Für Russlands Wirtschaft sind das gute Nachrichten. Wirtschaftssanktionen, die über die bisher verhängten Kontosperrungen und Reiseeinschränkungen für ausgewählte Personen hinausgehen, könnten das Land in eine Rezession stürzen. Schon jetzt belastet die Krise Russland enorm: Das Wirtschaftswachstum verlangsamt sich, und es drohen dem IWF zufolge Kapitalabflüsse in Höhe von insgesamt 100 Milliarden US-Dollar. Das setzt sowohl den Aktienmarkt des Landes als auch den russischen Rubel unter Druck. Mutigen Anlegern bieten sich dennoch Chancen - vor allem dann, wenn die EU ihren zurückhaltenden Kurs weiter fortführt.

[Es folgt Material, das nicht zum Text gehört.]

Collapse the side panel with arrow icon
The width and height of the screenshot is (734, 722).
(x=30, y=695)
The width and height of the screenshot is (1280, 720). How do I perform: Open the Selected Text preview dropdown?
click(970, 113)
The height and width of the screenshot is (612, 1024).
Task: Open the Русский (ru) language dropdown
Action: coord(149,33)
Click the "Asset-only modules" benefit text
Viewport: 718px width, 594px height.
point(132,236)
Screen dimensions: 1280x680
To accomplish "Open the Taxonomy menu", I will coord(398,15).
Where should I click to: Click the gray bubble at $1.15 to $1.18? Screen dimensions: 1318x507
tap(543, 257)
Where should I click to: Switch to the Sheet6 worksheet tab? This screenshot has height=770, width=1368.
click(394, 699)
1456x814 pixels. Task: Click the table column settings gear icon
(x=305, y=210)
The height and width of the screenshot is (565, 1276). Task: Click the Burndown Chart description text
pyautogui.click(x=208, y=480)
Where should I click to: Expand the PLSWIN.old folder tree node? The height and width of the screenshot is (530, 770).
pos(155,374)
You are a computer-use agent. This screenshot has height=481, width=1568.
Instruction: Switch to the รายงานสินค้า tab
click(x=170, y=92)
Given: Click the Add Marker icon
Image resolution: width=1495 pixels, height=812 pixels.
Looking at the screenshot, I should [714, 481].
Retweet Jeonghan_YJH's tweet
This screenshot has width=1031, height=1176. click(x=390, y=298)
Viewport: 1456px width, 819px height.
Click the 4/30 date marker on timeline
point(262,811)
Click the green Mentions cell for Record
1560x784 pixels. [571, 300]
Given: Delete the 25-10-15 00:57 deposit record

Denn die Rhetorik in dem Konflikt ist seit Monaten schärfer, als es die Taten sind, die folgen. Der Westen und die Ukraine werfen Russland die Unterstützung der prorussischen Separatisten in der Ostukraine vor. In einem Ultimatum hatte die EU Ende Juni mehrere Forderungen an Russland gestellt, um die Lage zu entspannen. Und weil Moskau immerhin einige Schritte zur Deeskalation der Situation im Osten der Ukraine unternommen hat, wurde die Entscheidung über mögliche Strafmaßnahmen mal wieder vertagt.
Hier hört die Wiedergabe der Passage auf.